WASHINGTON - Sen. Pat Toomey (R., Pa.) met with Supreme Court nominee Merrick Garland for an hour Tuesday, but afterward said he was more convinced that the next president - not President Obama - should fill the high court vacancy.
Toomey called Garland "impressive" and "likable," but stuck to his argument that Obama should not be able to change the balance of the Supreme Court "for perhaps a generation" when a new president will be chosen in November.
And Toomey questioned whether Garland would sufficiently rein in what he sees as executive overreach, particularly when it comes to environmental regulations that he said were hampering agriculture, the coal and natural gas industries, and other businesses in Pennsylvania.
"He did not assuage my concerns. . . . I'm not convinced that he would be willing to play the role of a sufficiently aggressive check," Toomey said after sitting with the judge in the senator's office.
Citing the potential shift in the court as Obama tries to replace the late Justice Antonin Scalia, Toomey said: "This is a decision that should be made with the maximum input of the American people, and that's achieved by allowing the next president to make this decision."
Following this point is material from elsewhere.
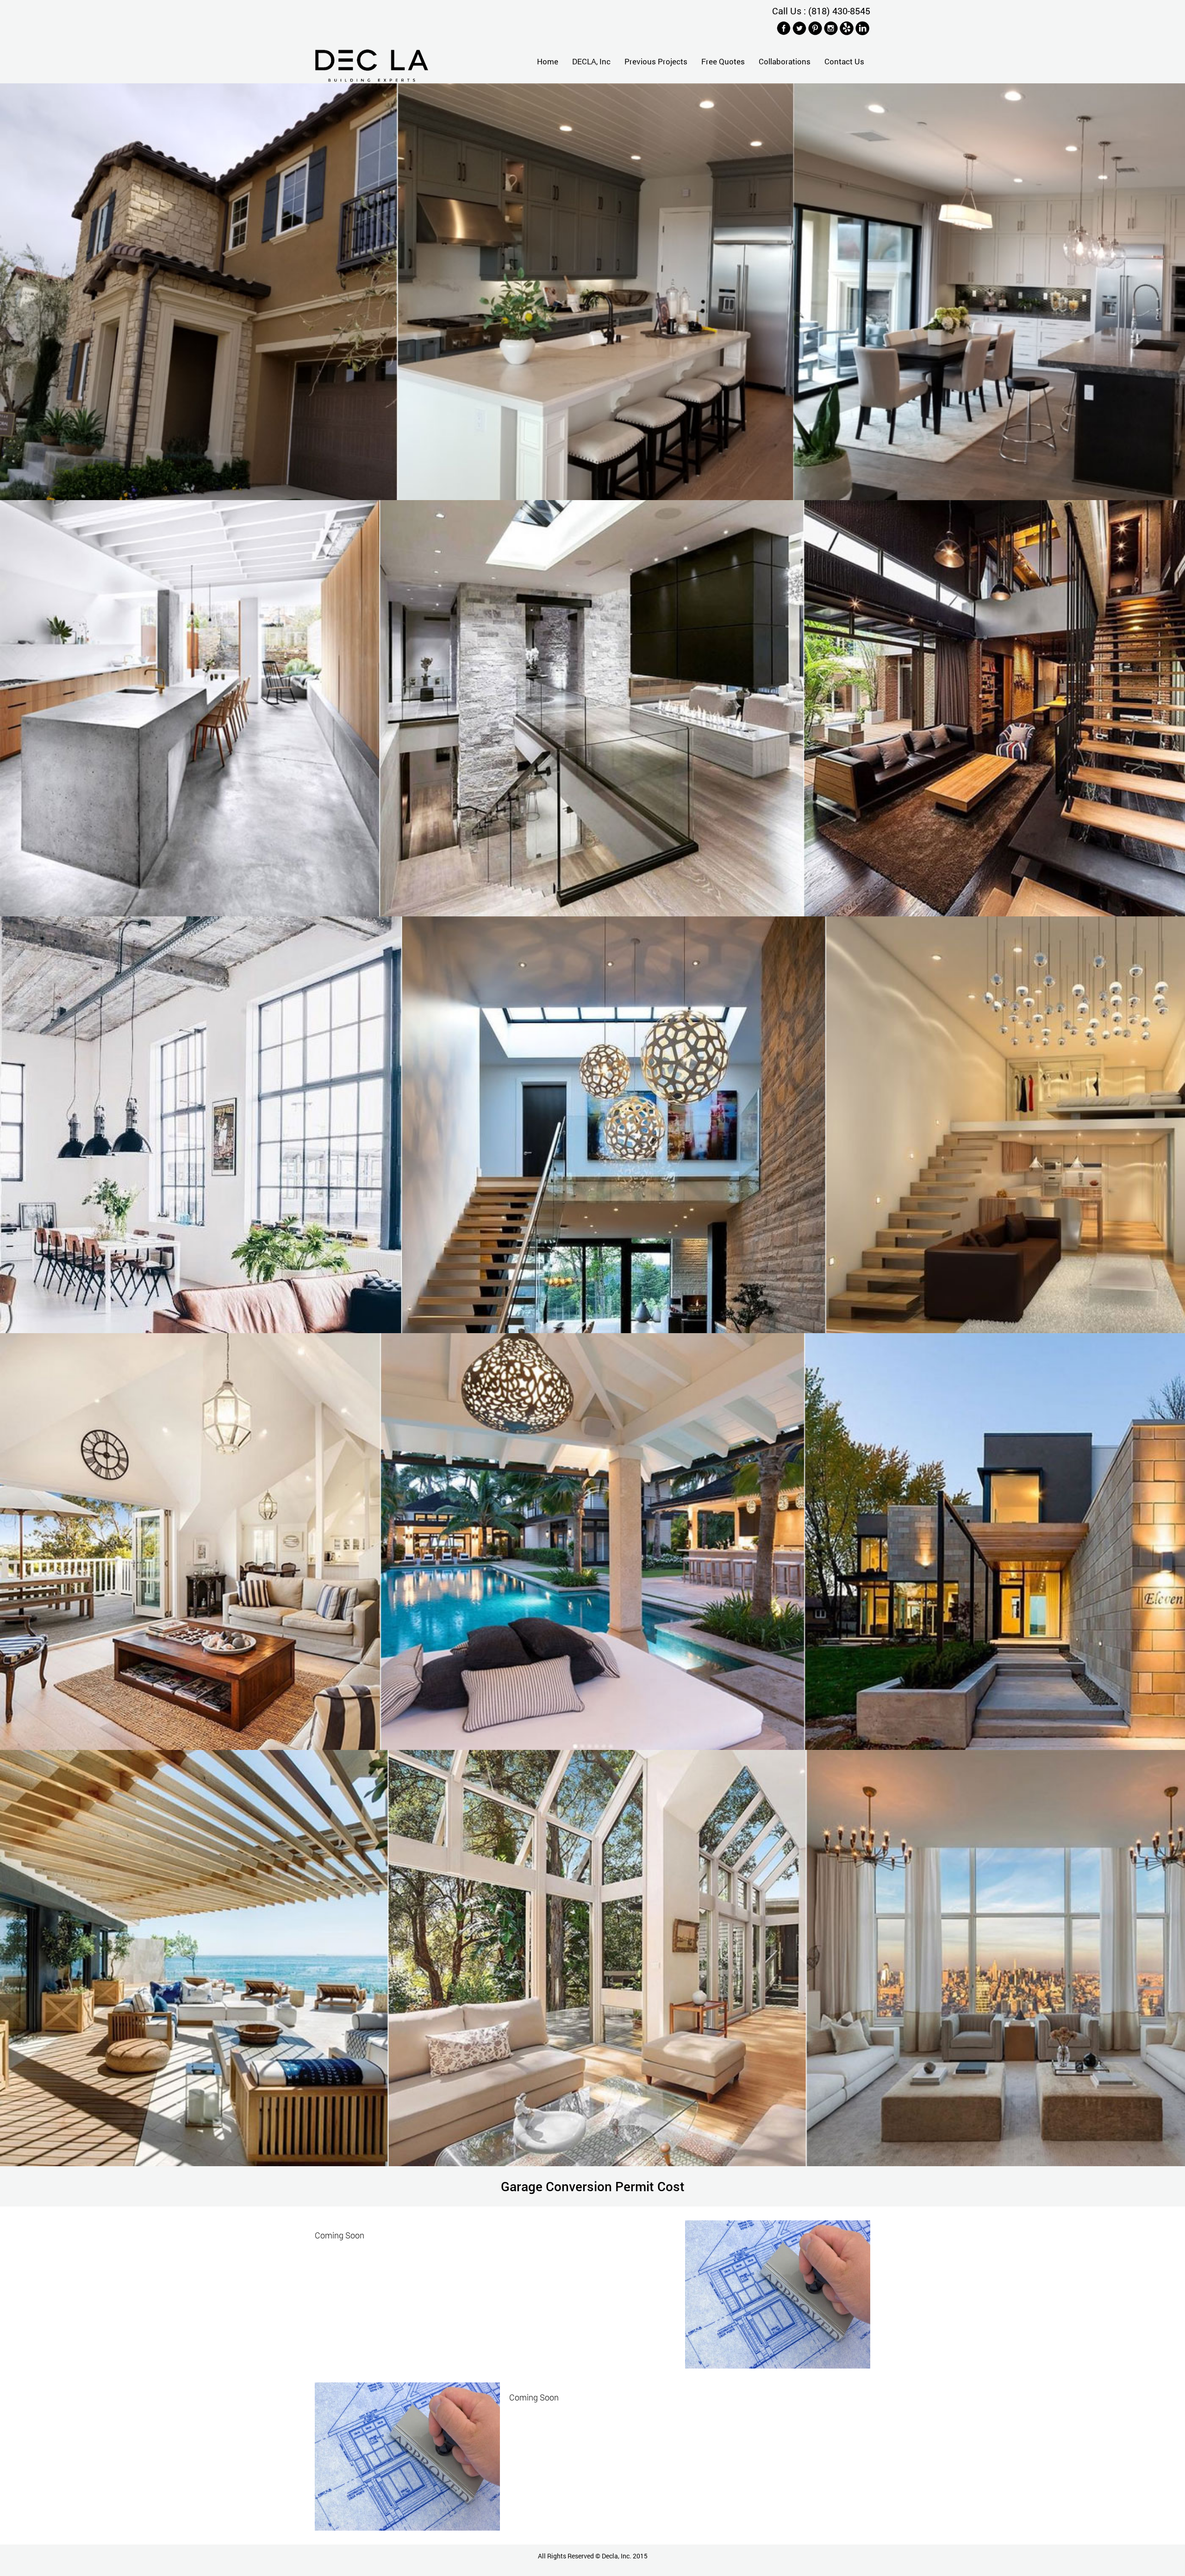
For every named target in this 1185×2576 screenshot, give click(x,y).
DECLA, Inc (591, 61)
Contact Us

The meeting came as Toomey faces a barrage of pressure from Democratic and liberal groups.
Democrats have made him one of their top targets as they try to persuade Republicans to relent on allowing a confirmation vote on Garland, arguing that it is their job to consider the president's choice. If Toomey refuses, Democrats plan to hammer him as an obstructionist as he seeks reelection this fall.
Conservatives, however, have urged Republicans to stand firm, and defying them could provoke a backlash on the right.
Iowa Republican Charles Grassley, chairman of the Senate Judiciary Committee, also met with Garland on Tuesday and afterward said he too remained opposed to advancing the nomination.
Toomey's meeting, his first with a Supreme Court nominee, came without the photo opportunity that typically precedes such gatherings.
"Don't be fooled by the dog and pony show Sen. Pat Toomey is holding today - he is still choosing unprecedented constitutional obstruction over doing his job," said Lauren Passalacqua, a spokeswoman for the Democrats' Senate campaign arm. "Pennsylvanians want Toomey to do his job, and in November, voters will turn out to elect a senator who actually will."
Public polls show that majorities of voters, including many Republicans, believe the Senate should give Garland fair consideration to fill the vacancy.
Sen. Cory A. Booker (D., N.J.) met with Garland immediately before Toomey did. The senator called it a "meaningful" discussion but said his concerns - and those of other lawmakers - should be addressed in open hearings, not private meetings.
"He deserves a hearing," Booker said, pointing to Republican leaders' refusal to allow even a hearing on Garland's nomination. "To me, this is a dramatic offense."